EXERCISE DETAILS: Please state how many lines in the records below contain the word "agent"; the number alone is the answer.

[Stored records]
----

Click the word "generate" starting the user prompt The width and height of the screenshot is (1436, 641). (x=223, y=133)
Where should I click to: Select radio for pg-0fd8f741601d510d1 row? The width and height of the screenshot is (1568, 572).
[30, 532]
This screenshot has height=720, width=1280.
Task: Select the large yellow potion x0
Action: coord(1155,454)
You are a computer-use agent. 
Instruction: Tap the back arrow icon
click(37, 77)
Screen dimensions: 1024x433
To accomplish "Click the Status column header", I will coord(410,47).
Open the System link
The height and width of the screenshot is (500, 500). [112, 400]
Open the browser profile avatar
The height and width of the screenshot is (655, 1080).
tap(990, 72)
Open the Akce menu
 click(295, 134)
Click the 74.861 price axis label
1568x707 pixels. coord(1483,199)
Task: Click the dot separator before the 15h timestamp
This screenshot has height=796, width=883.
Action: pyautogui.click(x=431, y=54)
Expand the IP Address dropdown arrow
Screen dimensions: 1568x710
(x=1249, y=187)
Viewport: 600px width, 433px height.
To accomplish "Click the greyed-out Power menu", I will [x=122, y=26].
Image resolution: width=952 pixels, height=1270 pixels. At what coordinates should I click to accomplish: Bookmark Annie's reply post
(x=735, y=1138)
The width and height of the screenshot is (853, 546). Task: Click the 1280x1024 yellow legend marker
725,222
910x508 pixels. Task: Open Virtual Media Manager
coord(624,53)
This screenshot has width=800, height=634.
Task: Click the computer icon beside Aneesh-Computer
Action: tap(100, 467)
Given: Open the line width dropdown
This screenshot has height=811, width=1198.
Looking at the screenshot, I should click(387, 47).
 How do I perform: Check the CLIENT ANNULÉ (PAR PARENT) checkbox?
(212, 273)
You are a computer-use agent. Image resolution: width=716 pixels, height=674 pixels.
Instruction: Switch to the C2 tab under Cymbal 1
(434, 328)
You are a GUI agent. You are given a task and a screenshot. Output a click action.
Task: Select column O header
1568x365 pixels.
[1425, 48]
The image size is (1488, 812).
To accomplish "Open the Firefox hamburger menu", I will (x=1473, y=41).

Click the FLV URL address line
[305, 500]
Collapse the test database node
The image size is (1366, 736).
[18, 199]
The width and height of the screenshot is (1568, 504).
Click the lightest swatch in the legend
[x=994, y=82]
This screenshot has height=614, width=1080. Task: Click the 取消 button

----

ANSWER TO THIS TASK: 3